Se arrodilló para mirar más de cerca. Al principio le pareció que era un anillo de la Super Bowl, tan grande y ostentoso. Cuando se acercó a cogerlo, se dio cuenta del grabado en el lateral, y por la destacada insignia «U.S.» supo que se trataba de una de las academias.
«Un anillo de la Guardia Costera.»
Lo cogió, lo levantó y luego lo dejó caer sobre el terreno mientras daba un rapidísimo paso atrás.

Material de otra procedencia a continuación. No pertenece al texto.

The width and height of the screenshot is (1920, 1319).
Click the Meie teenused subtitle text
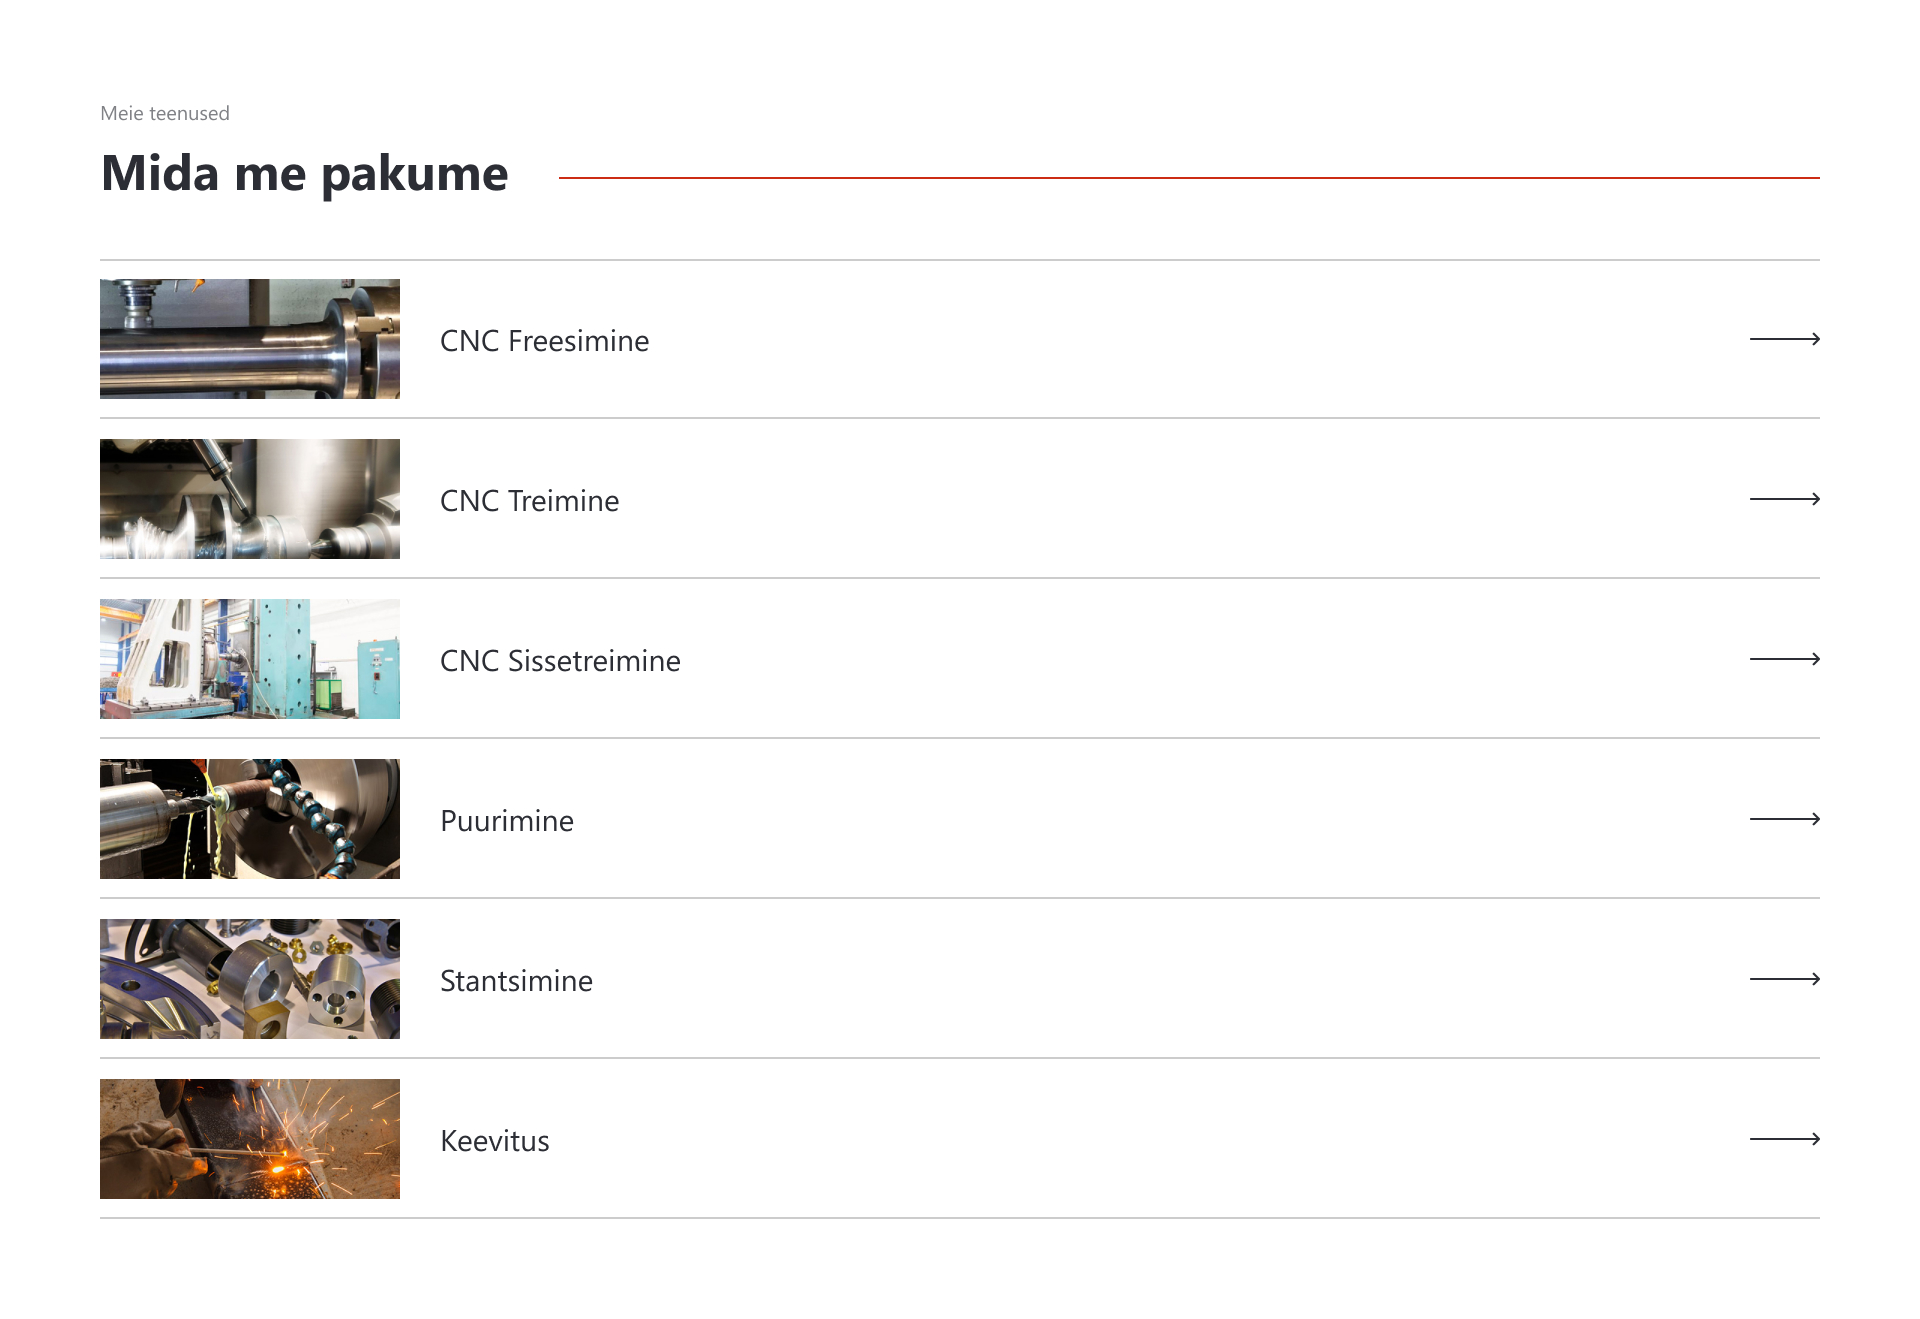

El anillo estaba todavía unido a un dedo. Y el dedo todavía estaba unido a una mano a medio camino entre el negro y el morado.
La mano había sido cortada a la altura de la muñeca.
—¡Sheila! —Dejó caer el detector de metales, se puso de pie y fue dando tumbos hasta llegar a la cabaña tan rápido como sus piernas huesudas se lo permitieron, gritando sin parar y dejándose la voz—. ¡Sheeeeilaaaaaa!